Abstract

BACKGROUND/AIMS
Dysregulation of the cell cycle is believed to be important in human neoplasia. p16(INK4A), a regulator of the retinoblastoma protein, is inactivated by several mechanisms, including hypermethylation of the promoter. The aim of this study was to assess the relationship between p16(INK4A) methylation status and the expression of p16(INK4A), cyclin D1, and retinoblastoma protein in papillary thyroid cancer.
METHODS
Thirty-five surgically resected papillary thyroid cancer cases treated at Keimyung University Dongsan Medical Center from Jan 2003 to Dec 2005 were included in the study. We examined promoter hypermethylation of p16(INK4A) and immunohistochemically analyzed p16(INK4A), cyclin D1, and retinoblastoma protein expression.
RESULTS
Aberrant hypermethylation of 5' CpG islands of the p16(INK4A) gene promoter was observed in 17 (48.6%) out of 35 cases, and the p16(INK4A) protein was lost in 18 (51.4%) cases. With the exception of one case, p16(INK4A) promoter hypermethylation correlated with the loss of p16(INK4A) protein expression (p<0.0001). Overexpression of cyclin D1 was found in 27 (77.1%) cases and retinoblastoma immunostaining was detected in 10 (28.6%) cases. There was an inverse relationship between p16(INK4A) and pRb immunostaining (p<0.018, r=-0.398), and a strong direct correlation between cyclin D1 and pRb immunostaining (p<0.0001, r=0.710).
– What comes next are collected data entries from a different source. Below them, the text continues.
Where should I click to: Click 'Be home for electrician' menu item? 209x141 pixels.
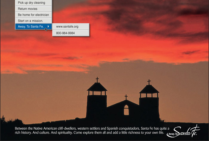click(33, 15)
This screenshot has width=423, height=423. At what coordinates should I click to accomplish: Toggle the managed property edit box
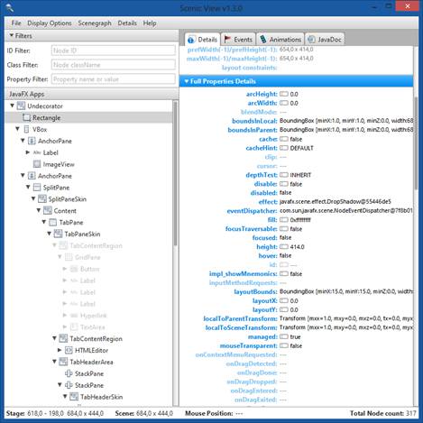tap(284, 336)
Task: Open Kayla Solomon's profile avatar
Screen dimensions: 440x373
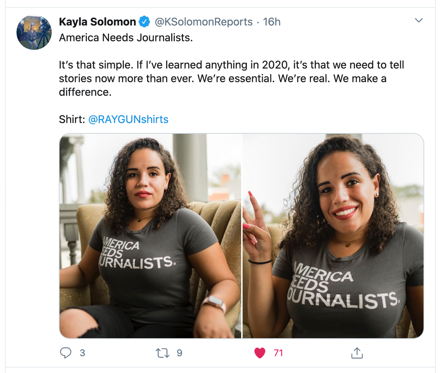Action: pos(34,33)
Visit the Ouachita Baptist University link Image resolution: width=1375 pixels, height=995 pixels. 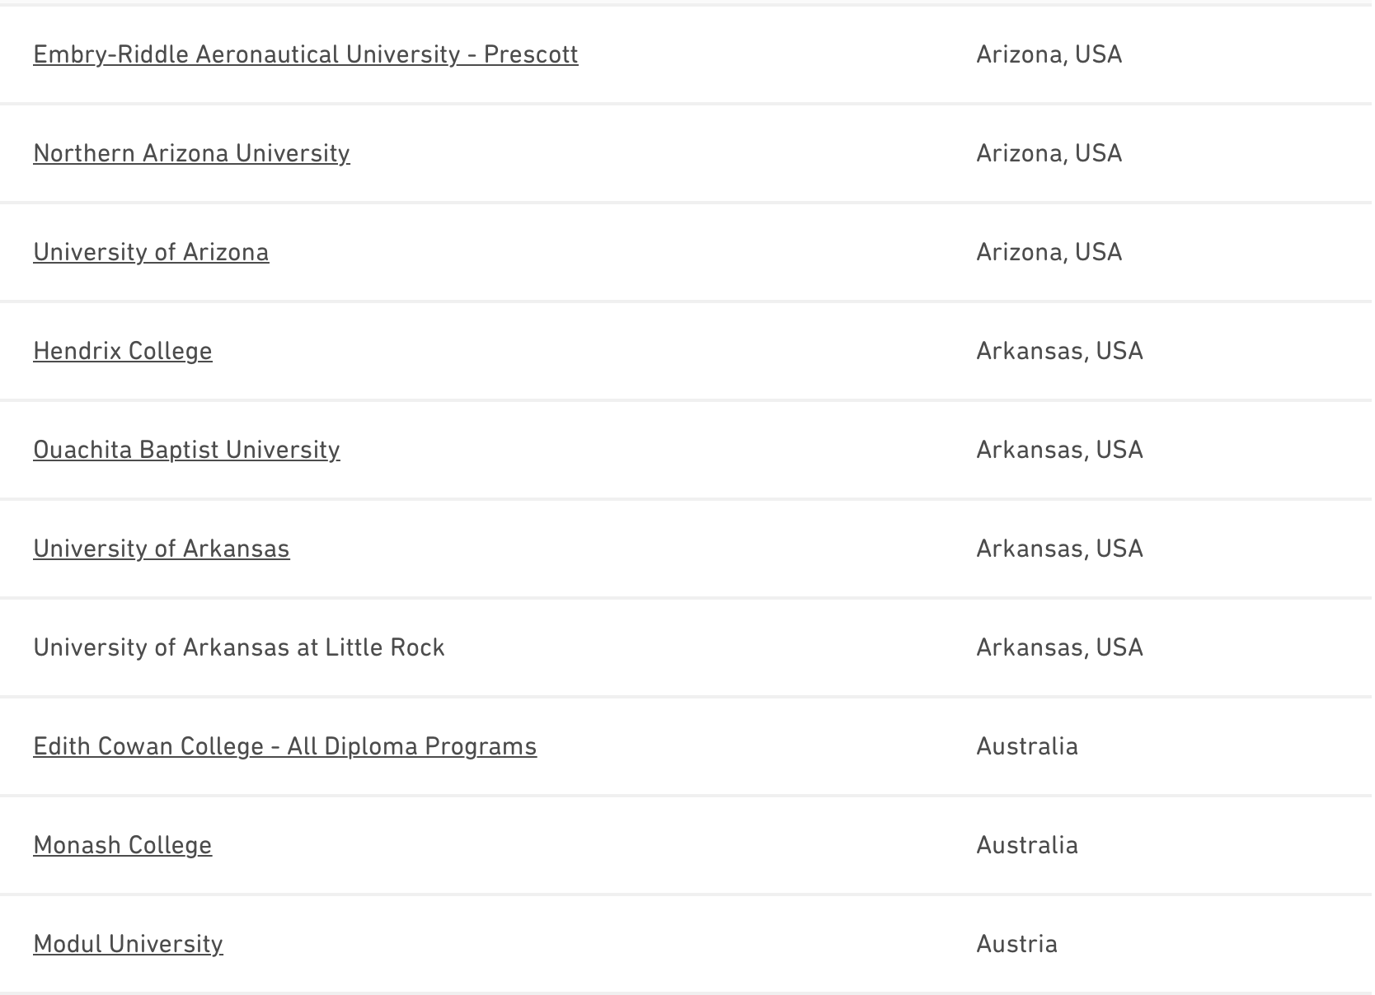pos(186,450)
Cyclin D1 expression was significantly associated with the pathologic T stage of cancer (p=0.04).
CONCLUSIONS
These data suggest that promoter hypermethylation is a major mechanism underlying the inactivation of p16(INK4A) and alterations in the p16 (INK4a)/cyclin D1/retinoblastoma pathway, which are thought to be very important in papillary thyroid cancer.